To achieve the cost of 1 in the first query, we need to move on the following edges: 0->1 (weight 7), 1->2 (weight 1), 2->1 (weight 1), 1->3 (weight 7).

 

In the second query, there is no walk between nodes 3 and 4, so the answer is -1.

 

Example 2:

Input: n = 3, edges = [[0,2,7],[0,1,15],[1,2,6],[1,2,1]], query = [[1,2]]

Output: [0]

Explanation:

To achieve the cost of 0 in the first query, we need to move on the following edges: 1->2 (weight 1), 2->1 (weight 6), 1->2 (weight 1).

 

 

Constraints

---

• 2 <= n <= 105
• 0 <= edges.length <= 105
• edges[i].length == 3
• 0 <= ui, vi <= n - 1
• ui != vi
• 0 <= wi <= 105
• 1 <= query.length <= 105
• query[i].length == 2
• 0 <= si, ti <= n - 1
• si != ti

 

 

✏️ Solution

---

class Solution:
    def minimumCost(self, n: int, edges: List[List[int]], query: List[List[int]]) -> List[int]:
        graph = [[] for _ in range(n)]
        and_result = [-1] * n

        def find(parent, x):
            if parent[x] != x:
                parent[x] = find(parent, parent[x])
            return parent[x]

        def union(parent, x, y, cost):
            root_x = find(parent, x)
            root_y = find(parent, y)
            and_result[root_x] &= cost & and_result[root_y]
            and_result[root_y] = and_result[root_x]

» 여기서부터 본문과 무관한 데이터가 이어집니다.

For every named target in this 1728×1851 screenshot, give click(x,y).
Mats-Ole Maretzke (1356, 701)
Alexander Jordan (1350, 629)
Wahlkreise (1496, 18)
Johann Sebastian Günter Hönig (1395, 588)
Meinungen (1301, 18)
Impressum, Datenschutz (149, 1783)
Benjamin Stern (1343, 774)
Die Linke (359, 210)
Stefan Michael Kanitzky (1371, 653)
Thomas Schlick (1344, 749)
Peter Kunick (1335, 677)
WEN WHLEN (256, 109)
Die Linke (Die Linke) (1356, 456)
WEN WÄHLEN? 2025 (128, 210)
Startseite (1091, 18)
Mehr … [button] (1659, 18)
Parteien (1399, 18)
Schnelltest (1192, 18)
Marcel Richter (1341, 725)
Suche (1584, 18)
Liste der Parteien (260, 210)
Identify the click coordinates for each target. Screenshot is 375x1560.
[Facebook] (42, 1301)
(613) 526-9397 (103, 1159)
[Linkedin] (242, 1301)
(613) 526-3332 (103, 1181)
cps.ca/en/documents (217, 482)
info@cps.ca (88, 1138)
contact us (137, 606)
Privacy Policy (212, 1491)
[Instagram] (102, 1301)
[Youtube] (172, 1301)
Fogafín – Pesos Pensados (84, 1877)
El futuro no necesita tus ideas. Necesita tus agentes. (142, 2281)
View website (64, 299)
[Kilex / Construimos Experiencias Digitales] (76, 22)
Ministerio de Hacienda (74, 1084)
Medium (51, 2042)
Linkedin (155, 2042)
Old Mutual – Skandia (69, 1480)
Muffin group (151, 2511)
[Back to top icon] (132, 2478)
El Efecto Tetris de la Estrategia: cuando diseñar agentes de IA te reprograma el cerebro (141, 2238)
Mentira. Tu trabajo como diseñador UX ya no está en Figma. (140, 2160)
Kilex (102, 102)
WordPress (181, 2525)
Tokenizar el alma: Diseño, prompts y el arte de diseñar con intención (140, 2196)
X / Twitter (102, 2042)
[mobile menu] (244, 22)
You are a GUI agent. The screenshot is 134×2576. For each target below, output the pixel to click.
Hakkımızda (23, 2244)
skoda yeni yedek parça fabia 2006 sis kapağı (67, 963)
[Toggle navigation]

            if root_x < root_y:
                parent[root_y] = root_x
            else:
                parent[root_x] = root_y
           
        
        parent = list(range(n))

        for v1, v2, cost in edges:
            union(parent, v1, v2, cost)
        
        answer = []
        for v1, v2 in query:
            root_x = find(parent, v1)
            root_y = find(parent, v2)

            if root_x == root_y:
                answer.append(and_result[root_x])
            else:
                answer.append(-1)
        
        return answer

Union-Find를 응용해서 풀 수 있는 좋은 문제였던 것 같다.

 

먼저 Union-Find로 그래프를 연결된 컴포넌트 단위로 관리했다.

 

find 함수와 union 함수를 통해 같은 그룹인지 판별했고, 각 연결된 컴포넌트 내에서 AND 연산을 유지했다.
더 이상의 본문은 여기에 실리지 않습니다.